Yes you are right that changing the option -max_target_seqs will change the results compared to default but changing the output format won't have any effect on the results. When you are working on large NGS data set like environmental sample, it is not even preferable to work with 100 tophits as it will increase overall run time along with output file size. If you want read wise hits better use diamond which is less sensitive compare to blast but much faster compare to blast making it preferable tool for metagenome analysis. There are 5 outfmt option in diamond which you can explore. You can then give diamond's output to MEGAN for further analysis.

0
Entering edit mode

diamond will not be usefull because the OP is not doing metagenome analysis. He/she is looking at a specific barcode (amplicon sequencing). diamond uses amino acid sequences as input (unless they changed it) and when translating a 16S sequence you would loose to much information. Besides the reference sequences are nucleotide sequences.

0
Entering edit mode

Ya true. I over looked that information that he is working with 16S amplicon and not metagenome.

0
Entering edit mode

Thank you gb and toralmanvar for the insights. You are right, in that my current workflow (blastn > megan) is consuming a lot of computational resources and the space. I thought that since I only amplified the 16S region of my environmental sample with PCR before sequencing, I could get away with a smaller -max_target_seqs but due to the heuristic approach of BLAST, it seems that that may not be the case. I suppose it is further compounded by the fact that I used single molecule sequencing, with it's error rate, I need more weight with the hits for each read.

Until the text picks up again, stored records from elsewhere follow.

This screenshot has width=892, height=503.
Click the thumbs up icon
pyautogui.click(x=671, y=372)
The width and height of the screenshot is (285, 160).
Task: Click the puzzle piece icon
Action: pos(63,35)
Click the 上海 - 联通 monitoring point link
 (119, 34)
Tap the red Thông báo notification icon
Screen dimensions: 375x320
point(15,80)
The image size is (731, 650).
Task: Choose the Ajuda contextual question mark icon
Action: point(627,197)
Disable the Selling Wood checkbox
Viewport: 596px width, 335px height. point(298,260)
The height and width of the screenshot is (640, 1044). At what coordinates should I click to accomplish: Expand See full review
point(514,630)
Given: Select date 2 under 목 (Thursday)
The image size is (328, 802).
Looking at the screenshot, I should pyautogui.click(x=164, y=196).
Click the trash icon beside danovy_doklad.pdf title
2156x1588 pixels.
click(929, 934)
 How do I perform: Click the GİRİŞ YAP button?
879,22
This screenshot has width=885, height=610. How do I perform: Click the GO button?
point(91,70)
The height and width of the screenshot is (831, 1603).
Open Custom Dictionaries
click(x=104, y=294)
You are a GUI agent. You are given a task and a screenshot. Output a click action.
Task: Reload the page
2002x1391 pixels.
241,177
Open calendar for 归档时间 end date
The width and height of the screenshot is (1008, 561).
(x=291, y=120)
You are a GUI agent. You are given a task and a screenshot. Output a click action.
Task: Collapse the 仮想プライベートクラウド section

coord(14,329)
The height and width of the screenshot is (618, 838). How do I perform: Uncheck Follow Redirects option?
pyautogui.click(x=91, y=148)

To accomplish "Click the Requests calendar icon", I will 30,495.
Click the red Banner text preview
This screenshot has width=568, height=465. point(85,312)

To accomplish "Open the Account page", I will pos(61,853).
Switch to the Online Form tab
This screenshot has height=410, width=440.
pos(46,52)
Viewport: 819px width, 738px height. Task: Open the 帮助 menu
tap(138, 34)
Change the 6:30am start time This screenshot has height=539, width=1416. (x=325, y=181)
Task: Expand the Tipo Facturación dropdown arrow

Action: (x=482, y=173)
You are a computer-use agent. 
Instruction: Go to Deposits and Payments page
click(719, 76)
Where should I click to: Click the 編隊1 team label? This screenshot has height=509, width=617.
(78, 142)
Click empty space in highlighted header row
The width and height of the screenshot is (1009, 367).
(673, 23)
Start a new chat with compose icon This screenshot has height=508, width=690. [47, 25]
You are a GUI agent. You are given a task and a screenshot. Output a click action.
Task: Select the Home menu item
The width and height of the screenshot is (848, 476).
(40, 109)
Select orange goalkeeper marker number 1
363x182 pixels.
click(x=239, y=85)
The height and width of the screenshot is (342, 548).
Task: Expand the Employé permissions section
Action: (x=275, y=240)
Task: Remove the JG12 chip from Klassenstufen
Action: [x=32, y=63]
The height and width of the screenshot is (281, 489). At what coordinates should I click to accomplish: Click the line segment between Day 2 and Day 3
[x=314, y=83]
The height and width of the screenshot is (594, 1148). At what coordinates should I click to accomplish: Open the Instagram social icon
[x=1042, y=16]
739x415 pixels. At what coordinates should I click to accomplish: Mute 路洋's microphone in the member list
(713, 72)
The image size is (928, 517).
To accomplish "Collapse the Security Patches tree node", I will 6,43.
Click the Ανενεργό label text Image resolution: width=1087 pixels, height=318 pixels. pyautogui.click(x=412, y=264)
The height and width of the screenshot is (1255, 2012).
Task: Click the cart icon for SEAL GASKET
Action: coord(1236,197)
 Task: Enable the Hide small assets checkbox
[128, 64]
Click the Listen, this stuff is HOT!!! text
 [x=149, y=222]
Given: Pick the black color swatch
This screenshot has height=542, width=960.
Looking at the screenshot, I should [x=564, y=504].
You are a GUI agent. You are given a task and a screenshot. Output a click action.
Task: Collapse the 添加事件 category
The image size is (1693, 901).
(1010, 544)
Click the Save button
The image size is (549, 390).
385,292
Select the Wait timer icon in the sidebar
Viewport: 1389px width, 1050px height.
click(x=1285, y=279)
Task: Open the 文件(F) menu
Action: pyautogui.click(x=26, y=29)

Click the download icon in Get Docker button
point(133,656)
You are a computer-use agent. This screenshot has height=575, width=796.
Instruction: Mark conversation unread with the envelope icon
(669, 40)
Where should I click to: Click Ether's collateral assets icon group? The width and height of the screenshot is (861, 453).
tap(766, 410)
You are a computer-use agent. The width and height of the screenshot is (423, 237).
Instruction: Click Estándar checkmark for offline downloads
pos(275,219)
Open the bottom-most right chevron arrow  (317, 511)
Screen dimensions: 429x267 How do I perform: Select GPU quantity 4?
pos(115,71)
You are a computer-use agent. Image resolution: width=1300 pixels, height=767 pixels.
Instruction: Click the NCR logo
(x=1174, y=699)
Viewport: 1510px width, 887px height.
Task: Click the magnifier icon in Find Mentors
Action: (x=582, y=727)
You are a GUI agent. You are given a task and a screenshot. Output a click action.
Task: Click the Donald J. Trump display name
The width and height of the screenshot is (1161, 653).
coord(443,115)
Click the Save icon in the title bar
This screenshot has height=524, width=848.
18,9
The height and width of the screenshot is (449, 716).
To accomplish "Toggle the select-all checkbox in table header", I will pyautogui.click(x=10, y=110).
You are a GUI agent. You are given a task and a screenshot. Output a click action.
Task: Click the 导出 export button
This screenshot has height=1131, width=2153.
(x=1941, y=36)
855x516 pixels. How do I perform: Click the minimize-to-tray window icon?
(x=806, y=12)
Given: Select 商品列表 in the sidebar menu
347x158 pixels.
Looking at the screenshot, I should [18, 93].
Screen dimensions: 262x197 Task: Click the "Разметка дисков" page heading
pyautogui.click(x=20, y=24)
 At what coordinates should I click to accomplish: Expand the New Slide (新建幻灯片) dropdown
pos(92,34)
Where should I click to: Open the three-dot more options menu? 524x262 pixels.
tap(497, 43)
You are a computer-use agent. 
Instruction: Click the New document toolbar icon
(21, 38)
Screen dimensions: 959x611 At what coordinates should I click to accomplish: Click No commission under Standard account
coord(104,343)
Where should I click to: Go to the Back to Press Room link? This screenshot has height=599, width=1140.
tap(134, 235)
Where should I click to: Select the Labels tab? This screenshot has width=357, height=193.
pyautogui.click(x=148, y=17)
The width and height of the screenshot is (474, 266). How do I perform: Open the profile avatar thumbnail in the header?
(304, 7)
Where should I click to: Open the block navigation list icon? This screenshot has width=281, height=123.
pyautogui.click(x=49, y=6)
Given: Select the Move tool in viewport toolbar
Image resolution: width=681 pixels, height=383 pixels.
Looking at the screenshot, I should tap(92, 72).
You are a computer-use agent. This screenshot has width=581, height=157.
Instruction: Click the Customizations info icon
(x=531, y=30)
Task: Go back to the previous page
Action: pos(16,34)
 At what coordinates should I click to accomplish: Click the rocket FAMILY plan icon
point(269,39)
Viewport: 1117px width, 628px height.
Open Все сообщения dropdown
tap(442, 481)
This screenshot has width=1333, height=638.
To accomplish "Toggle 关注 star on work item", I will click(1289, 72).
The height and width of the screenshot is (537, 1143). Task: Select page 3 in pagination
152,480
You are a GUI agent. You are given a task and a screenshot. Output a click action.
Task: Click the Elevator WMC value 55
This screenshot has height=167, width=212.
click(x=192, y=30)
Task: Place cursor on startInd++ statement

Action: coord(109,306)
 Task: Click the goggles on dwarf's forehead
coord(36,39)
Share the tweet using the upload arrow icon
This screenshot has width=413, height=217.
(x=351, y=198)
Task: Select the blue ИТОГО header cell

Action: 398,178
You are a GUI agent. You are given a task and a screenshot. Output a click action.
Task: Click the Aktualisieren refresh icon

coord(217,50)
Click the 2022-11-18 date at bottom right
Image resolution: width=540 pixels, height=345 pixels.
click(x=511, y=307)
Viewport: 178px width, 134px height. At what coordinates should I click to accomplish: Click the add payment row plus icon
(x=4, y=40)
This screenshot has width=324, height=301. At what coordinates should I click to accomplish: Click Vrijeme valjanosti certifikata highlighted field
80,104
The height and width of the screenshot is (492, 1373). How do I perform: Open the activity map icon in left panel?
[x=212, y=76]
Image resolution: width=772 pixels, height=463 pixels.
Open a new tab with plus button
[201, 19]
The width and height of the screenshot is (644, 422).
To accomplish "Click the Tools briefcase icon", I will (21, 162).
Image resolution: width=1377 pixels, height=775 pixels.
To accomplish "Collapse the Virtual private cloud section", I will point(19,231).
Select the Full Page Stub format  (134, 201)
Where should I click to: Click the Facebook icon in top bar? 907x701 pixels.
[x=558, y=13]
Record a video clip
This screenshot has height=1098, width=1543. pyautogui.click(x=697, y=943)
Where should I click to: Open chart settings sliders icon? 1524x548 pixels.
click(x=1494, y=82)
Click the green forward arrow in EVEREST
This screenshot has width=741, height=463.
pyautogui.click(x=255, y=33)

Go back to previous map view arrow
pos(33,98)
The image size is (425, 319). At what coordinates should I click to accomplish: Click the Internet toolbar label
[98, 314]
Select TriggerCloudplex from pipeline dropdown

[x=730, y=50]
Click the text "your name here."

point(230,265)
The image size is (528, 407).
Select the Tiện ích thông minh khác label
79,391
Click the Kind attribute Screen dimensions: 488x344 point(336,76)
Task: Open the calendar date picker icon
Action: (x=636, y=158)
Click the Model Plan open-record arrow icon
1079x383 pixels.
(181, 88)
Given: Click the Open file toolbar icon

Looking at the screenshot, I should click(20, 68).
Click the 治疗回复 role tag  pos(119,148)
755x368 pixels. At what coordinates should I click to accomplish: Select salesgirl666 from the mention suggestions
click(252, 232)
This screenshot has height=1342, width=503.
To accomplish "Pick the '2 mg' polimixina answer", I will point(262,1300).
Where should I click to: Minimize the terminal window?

Is there a way to reduce the computational load for this sort of workflow?

1
Entering edit mode

Better use complete 16S amplicon analysis pipeline like QIIME2 or as already mentioned by gb you can follow this:

Mostly you don't just convert the FASTQ to FASTA with this kind of analyses. You first do quality and primer trimming, merge the forward and reverse reads (if possible), remove duplicates, use a cluster tool and then blast the clusters.

Upto cluster generation stage you can again use QIIME2 and the representative set thus generated can be searched for similarity against NCBI's 16S database. Using only representative set will reduce the number of sequences for blast to many folds.

1
Entering edit mode

This question was already answered. You have to do a few steps before blasting. Because you did a PCR you have many duplicate sequences as well. Also dont forget to trim of the 16S primers (important). Another reason it does not make sense to blast your raw reads is because there will be a lot of "junk" reads that you dont need (to short, PCR errors, sequence errors, chimera's etc) that need to be filtered out for a good and useable end result even if computational load does not matter. I gave a simple explanation about dereplication a few years back: Removing Duplicates before aligning maybe it helps you to.